I/AM (identity and access management) has moved up from number 6 to number 5, about which the report says:
Critical questions for Identity/Access Management include the following:
- What is the institution's documented process for verifying the identity of individuals and linking physical and electronic identities?
- What standards, trust systems, or existing federations (e.g., InCommon) can be used to ensure that an institution can trust another institution's electronic identities?
- Are I/AM policies and processes adaptable and flexible to allow for changes in roles and access rights over time?
- How should institutions strike the balance between carefully managing identity and access and utilizing broadly distributed networked resources?
- Do current I/AM strategies account for federation and single sign-on with third-party hosted and cloud-based applications?
- How can institutions create stronger linkages between physical and electronic identities?
(Note: the bullet points were not numbered in the original.)
I think the JISC's work on the UK Access Management Federation has done much to help with these kinds of issues in the UK, so I wonder if the critical questions in the UK might be somewhat different?

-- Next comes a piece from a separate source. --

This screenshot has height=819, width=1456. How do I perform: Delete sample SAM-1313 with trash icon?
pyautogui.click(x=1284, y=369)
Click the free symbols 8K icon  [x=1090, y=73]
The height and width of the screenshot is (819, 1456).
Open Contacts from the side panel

For example, number 2 would probably focus more heavily on issues around inter-federation trust (i.e. trust between institutions in the UK and those elsewhere).

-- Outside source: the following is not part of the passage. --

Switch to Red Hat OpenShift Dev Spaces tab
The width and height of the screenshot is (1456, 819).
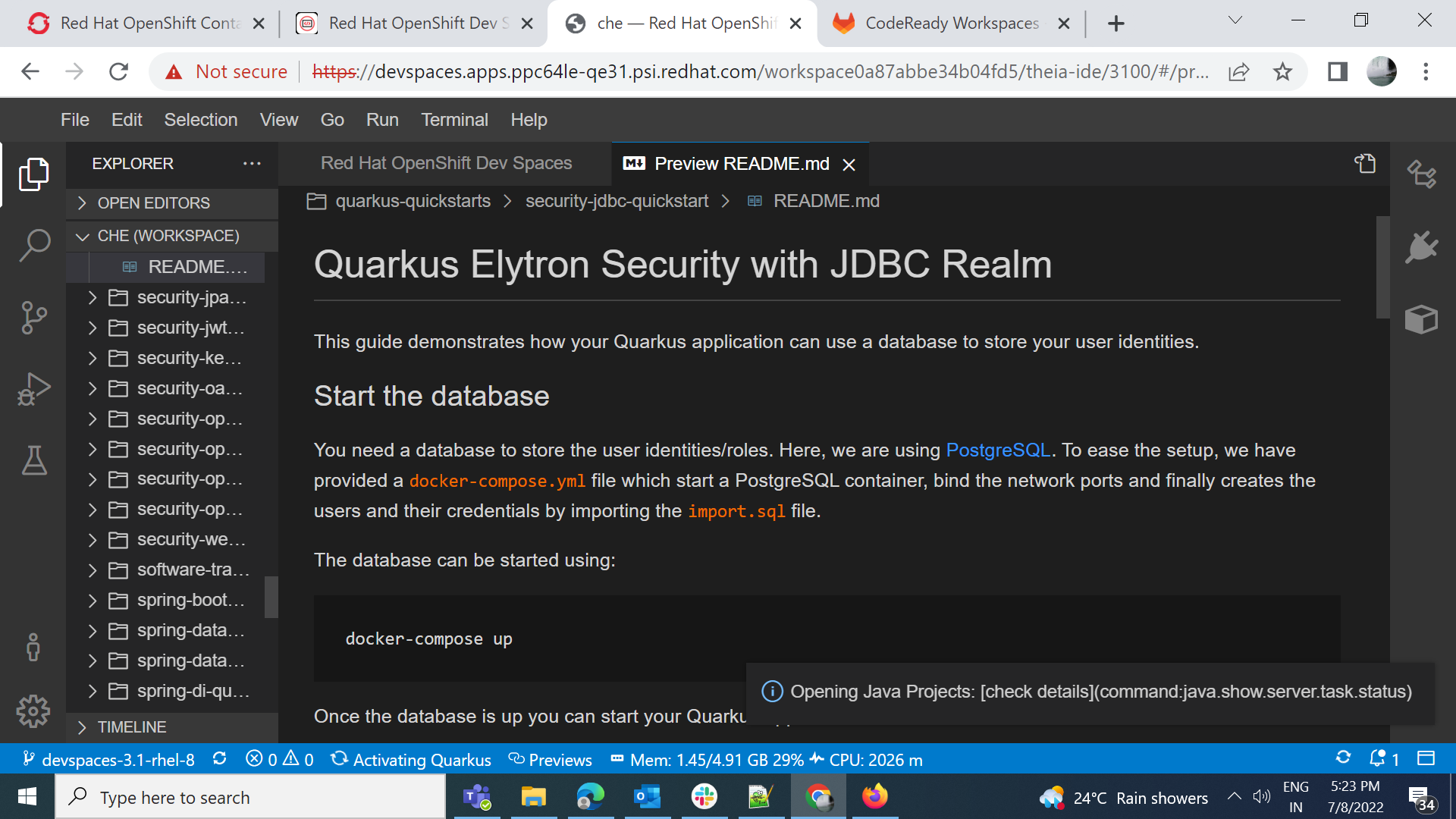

Numbers 3 and 4 are interesting and I expect that these kinds of issues will be touched on during next week's Where next for resource licensing? event, organised jointly by JIBS and Eduserv and from which I hope to live-blog on eFoundations LiveWire. The explicit cross-over between resource licensing and access management seems to feature fairly low in our discussion priorities (at least as far as I'm aware) though it is clearly a topic of interest to Eduserv, since we offer services in both spaces (Licence Negotiation and Access and Identity Management).
I suspect that number 5 is of interest to us all and, for information, we have a bit of work bubbling under here at the moment to link together OpenAthens with Google Apps, though I'm not sure if there's anything more public that I can share with you yet.
Number 6 looks interesting, though I'm slightly bemused by what it actually means.

Perhaps #6 translates to "eliminate login swapping/sharing"?